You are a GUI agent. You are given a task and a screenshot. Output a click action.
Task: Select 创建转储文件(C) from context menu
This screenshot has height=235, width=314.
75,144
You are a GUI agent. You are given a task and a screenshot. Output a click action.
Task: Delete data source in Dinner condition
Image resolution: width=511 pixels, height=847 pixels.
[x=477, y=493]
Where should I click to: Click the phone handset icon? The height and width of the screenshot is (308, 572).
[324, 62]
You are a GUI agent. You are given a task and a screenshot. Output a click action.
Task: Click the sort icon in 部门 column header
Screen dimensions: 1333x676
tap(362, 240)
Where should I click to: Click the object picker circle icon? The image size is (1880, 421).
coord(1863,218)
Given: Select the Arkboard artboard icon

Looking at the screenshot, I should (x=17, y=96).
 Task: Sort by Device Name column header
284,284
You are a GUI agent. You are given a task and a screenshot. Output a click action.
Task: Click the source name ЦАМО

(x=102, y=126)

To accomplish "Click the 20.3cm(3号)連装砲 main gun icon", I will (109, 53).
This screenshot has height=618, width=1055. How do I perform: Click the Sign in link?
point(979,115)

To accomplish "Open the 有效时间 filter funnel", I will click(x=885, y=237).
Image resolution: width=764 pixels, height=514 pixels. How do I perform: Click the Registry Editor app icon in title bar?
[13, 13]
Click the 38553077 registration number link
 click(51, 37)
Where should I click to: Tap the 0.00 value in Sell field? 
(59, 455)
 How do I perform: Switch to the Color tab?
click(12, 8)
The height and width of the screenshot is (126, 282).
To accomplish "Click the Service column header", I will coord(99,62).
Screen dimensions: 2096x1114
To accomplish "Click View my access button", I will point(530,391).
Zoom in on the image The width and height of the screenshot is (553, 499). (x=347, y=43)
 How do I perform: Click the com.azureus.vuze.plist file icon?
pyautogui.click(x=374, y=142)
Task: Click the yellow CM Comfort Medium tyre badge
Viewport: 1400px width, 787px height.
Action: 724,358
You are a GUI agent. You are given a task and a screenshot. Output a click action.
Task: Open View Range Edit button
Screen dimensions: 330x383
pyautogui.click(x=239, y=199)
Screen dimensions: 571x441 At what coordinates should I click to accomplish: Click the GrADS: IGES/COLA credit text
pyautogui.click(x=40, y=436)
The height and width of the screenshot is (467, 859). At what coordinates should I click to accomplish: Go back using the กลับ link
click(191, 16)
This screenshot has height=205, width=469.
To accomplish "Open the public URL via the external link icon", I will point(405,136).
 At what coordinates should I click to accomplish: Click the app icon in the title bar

= = =

**Exercise aim**
Where does the string "Open" appear in the records above? Return every line that holds it.

**Written solution**
To accomplish "Open the 有效时间 filter funnel", I will click(x=885, y=237).
Task: Open View Range Edit button
To accomplish "Open the public URL via the external link icon", I will point(405,136).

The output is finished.